Ein weiterer Ansatz ist die Idee, dass sich Elektrofahrzeuge ohne physischen Kontakt mit Strom versorgen. Das sogenannte induktive Ladeverfahren ist aus dem Alltag schon länger bekannt, etwa bei elektrischen Zahnbürsten oder Mobiltelefonen. Das physikalische Prinzip stammt aus dem 19. Jahrhundert. Der serbische Elektroingenieur Nikola Tesla entwickelte eine Spulenkonstruktion, mit der elektrisch produzierter Wechselstrom ein pulsierendes Magnetfeld erzeugt. Übertragen auf die Elektromobilität sind sowohl in der Fahrbahn als auch im Auto Spulen eingebaut, durch die Strom fließt und die so ein magnetisches Feld erzeugen. Bringt man die beiden Spulen im richtigen Abstand zusammen, fließt Strom und der Akku im Fahrzeug lädt. Die Technologie kommt derzeit vorrangig bei parkenden Fahrzeugen zum Einsatz. Unter anderem werden Busse der Städte Braunschweig und Berlin an den Haltestellen induktiv aufgeladen.
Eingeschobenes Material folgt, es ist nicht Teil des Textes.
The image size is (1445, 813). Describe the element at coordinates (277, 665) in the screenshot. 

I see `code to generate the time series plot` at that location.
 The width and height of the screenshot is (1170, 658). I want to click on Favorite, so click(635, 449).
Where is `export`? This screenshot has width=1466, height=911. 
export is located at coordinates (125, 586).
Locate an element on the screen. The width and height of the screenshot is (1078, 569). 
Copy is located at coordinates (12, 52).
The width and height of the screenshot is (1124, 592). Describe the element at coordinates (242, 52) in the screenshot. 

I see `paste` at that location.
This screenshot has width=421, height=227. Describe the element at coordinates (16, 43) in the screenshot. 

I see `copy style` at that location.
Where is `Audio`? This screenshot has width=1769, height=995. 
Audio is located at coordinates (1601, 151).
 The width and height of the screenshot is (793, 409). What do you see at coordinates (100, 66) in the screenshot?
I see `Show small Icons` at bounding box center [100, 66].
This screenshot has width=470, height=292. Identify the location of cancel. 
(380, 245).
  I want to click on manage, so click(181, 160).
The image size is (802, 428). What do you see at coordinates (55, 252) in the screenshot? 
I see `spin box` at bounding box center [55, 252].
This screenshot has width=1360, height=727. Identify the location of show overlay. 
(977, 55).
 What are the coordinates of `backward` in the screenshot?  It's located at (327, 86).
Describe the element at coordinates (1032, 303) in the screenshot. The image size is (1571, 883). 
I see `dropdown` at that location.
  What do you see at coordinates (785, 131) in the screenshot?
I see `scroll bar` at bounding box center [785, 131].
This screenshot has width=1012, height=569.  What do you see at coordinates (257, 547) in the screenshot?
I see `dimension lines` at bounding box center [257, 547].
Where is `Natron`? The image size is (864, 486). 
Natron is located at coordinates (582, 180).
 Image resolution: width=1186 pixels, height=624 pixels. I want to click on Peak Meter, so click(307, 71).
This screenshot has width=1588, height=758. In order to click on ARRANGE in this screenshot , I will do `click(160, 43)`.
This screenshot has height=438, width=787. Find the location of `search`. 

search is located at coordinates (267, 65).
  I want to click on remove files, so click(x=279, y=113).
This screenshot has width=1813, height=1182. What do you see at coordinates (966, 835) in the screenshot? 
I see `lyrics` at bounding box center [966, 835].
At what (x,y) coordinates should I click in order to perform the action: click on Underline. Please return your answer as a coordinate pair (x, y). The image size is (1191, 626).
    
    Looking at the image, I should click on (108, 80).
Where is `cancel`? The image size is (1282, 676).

Die ultimative Entwicklungsstufe ist das dynamische Laden während der Fahrt. Auf einer 25 Meter langen Fahrbahn haben Forscher des Fraunhofer-Instituts für Fertigungstechnik und Angewandte Materialforschung das Aufladen eines E-Autos während der Fahrt schon erfolgreich demonstriert. Dazu wurden die Spulen hintereinander in die Fahrbahn eingearbeitet. Doch zu welchem Preis und Aufwand lassen sich allein 13.000 Kilometer Autobahn in Deutschland ausstatten? Das israelische Unternehmen ElectRoad hat nach eigenen Angaben eine induktive Technologie für den Massenmarkt entwickelt. Die Umrüstungszeit von einem Kilometer Straße soll lediglich einen Tag dauern. Kupferleitungen werden dabei wenige Zentimeter unter den Asphalt gelegt. Der induktive Empfänger am Fahrzeug lässt sich ebenfalls nachrüsten. Zudem soll das System viel kleinere Batterien ermöglichen. Das reduziert wiederum Gewicht und Kosten der Fahrzeuge. Tests mit Elektrobussen auf einer Strecke in Tel Aviv soll jetzt zeigen, wie sich das Prinzip im Alltag schlägt.

Wir können gespannt bleiben. Bis zur Straße der nächsten Generation wird es aber noch etwas Zeit brauchen.